- North American arcade flyer
- Developer: Konami
- Publishers: WW: Konami; NA: Centuri; PAL: Atari; FRA: Karateco;
- Designer: Yoshiki Okamoto
- Programmer: Hideki Ooyama
- Artist: Yoshiki Okamoto
- Composer: Masahiro Inoue
- Platforms: Arcade, Atari 2600, MSX, ColecoVision
- Release: ArcadeJP: November 1982; WW: January 1983; ColecoVisionNA: August 1983; Atari 2600NA: October 1983; MSXEU: 1983; JP: December 1984;
- Genre: Multidirectional shooter
- Modes: Single-player, multiplayer

= Time Pilot =

1982 video game

 is a 1982 multidirectional shooter video game developed and published by Konami for arcades. It was distributed in the United States by Centuri and by Atari in PAL regions. While engaging in aerial combat, the player-controlled jet flies across open airspace that scrolls indefinitely in all directions. Each level is themed to a different time period. Home ports for the Atari 2600, MSX, and ColecoVision were released in 1983 respectively by Konami and Coleco.

A top-down sequel, Time Pilot '84, was released in arcades in 1984. It eliminated the time-travel motif and instead took place over a futuristic landscape.

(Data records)
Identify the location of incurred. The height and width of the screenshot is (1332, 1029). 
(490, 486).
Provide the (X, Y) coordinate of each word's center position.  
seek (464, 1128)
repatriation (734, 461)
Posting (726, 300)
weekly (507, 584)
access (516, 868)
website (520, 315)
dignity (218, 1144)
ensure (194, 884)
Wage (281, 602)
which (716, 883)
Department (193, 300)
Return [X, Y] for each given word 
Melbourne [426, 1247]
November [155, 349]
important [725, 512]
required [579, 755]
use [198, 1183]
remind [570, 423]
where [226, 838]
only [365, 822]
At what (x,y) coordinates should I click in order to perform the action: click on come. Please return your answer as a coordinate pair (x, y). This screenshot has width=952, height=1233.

> _SET OF TASKS_
1. In the Time Pilot text, what setting replaced the time-travel motif in the 1984 sequel?
2. Write out the Time Pilot text word for word, everything from "1982 video game" down to "a futuristic landscape.".

> _ANSWERS TO THE TASKS_
1. A futuristic landscape.

2.
1982 video game

 is a 1982 multidirectional shooter video game developed and published by Konami for arcades. It was distributed in the United States by Centuri and by Atari in PAL regions. While engaging in aerial combat, the player-controlled jet flies across open airspace that scrolls indefinitely in all directions. Each level is themed to a different time period. Home ports for the Atari 2600, MSX, and ColecoVision were released in 1983 respectively by Konami and Coleco.

A top-down sequel, Time Pilot '84, was released in arcades in 1984. It eliminated the time-travel motif and instead took place over a futuristic landscape.